Dellinger has been able to make a living off of his farm and said it is possible "if it's done right."
Just a few miles south of the Dellinger farm sits another, very different century-old farm belonging to Steven Baker.
Baker, who serves on the Shenandoah County board of supervisors, farms full time at the Mt. Jackson farm with the help of two employees.
The original 400 acres were granted to members of his family around the same time as the Dellingers.
Only 28 of those original acres ares still a part of Baker's operation today, and most of them are used as crop land rotated between corn, small grain and soybeans.
On more recently acquired land, Baker raises over 100 hogs and produces pork "raised the old-fashioned way, with fresh air and sunlight."
Baker echoed Dellinger's remarks about how tough it's become to maintain a small scale operation in a world of mammoth producers.
"We market [our pork] directly to farmers markets, small restaurants and small independents," he said. "That's about the only way small farmers can survive."
Baker has no children of his own, but hopes that someone, perhaps one of his nieces or nephews, may want to take up the family business in the years to come.

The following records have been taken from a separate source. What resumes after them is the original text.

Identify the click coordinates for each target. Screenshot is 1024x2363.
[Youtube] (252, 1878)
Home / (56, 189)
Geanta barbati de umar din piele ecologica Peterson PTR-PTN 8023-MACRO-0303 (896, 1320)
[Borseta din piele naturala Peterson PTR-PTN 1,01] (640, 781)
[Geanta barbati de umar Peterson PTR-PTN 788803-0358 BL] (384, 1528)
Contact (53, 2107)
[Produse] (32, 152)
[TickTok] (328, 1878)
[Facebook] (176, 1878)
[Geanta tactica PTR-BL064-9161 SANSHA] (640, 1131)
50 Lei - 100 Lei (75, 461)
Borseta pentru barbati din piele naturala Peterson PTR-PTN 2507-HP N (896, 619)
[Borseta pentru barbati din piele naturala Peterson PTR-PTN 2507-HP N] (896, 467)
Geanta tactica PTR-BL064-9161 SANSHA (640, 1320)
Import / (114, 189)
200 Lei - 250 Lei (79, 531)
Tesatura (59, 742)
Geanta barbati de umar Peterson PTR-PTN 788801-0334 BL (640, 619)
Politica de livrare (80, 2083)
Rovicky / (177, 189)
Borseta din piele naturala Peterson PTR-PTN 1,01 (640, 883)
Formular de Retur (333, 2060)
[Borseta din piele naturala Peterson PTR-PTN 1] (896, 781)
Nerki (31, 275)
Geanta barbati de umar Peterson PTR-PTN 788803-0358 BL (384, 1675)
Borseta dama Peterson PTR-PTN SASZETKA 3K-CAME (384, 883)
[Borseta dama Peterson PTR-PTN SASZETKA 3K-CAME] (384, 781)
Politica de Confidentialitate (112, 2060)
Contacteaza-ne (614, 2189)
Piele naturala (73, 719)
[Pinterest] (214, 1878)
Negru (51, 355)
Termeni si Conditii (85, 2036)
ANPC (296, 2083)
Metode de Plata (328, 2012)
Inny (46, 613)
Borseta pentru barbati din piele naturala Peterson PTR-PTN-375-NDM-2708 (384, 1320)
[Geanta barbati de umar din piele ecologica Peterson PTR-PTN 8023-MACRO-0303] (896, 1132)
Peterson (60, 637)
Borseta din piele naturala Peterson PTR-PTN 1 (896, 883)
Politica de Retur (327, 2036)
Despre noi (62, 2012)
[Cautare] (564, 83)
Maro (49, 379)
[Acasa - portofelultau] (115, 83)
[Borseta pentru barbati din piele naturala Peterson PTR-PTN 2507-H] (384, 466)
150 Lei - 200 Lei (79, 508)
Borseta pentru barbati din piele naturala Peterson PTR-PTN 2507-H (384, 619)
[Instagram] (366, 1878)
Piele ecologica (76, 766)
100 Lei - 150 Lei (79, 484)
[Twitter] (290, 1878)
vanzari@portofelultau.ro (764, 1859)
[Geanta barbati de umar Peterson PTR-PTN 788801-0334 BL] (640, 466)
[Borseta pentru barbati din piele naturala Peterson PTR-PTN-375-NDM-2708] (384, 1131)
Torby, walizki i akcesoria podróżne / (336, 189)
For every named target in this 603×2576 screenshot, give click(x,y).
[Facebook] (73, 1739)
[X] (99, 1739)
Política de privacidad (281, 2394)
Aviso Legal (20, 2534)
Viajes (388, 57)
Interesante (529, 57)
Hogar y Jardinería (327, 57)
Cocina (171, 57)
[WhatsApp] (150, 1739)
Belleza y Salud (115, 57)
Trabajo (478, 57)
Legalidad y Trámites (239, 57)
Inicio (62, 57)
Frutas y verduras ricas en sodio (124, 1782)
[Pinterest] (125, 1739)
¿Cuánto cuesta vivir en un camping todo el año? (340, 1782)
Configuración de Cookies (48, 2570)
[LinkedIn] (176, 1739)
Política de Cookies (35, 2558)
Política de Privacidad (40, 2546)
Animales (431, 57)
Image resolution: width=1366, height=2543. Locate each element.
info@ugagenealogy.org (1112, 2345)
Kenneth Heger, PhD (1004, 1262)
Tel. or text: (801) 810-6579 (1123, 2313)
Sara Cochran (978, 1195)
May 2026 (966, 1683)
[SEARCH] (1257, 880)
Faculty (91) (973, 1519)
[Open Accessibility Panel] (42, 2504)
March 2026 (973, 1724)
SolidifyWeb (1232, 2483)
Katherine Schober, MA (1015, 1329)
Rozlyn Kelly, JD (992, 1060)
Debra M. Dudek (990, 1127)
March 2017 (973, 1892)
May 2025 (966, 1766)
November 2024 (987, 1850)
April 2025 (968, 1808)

"I hope [they do,] that would be my goal. We'll see how it works out," he said.
However, he stressed that emerging onto the full-time farming scene is not always an easy route.
"First of all they've got to want it," he said. "This is not an easy job by any stretch of the imagination, but it's very rewarding."
The Baker family farm has been listed as a Virginia century-old farm for around four years.
"It's very humbling and it's a pride factor that we've kept [the farm] for that many years," he said.
The Virginia Century Farms Program is run by the Virginia Department of Agriculture and Consumer Services. In order to achieve the designation, the farms must be in continuous operation by descendents of the original owner for 100 years or more.
Besides the 29 in Shenandoah County, there are 47 designated in Rockingham County, 13 each in Page and Frederick counties, five in Warren and four in Clarke County.
The Shenandoah County Heritage Society hosts events regularly throughout the year, focusing on varied topics regarding local history.
Barbara Adamson, president of the heritage society, said they may do more highlighting other century farms in the future.
"It's just another little window into the tradition of agriculture in the county," she said.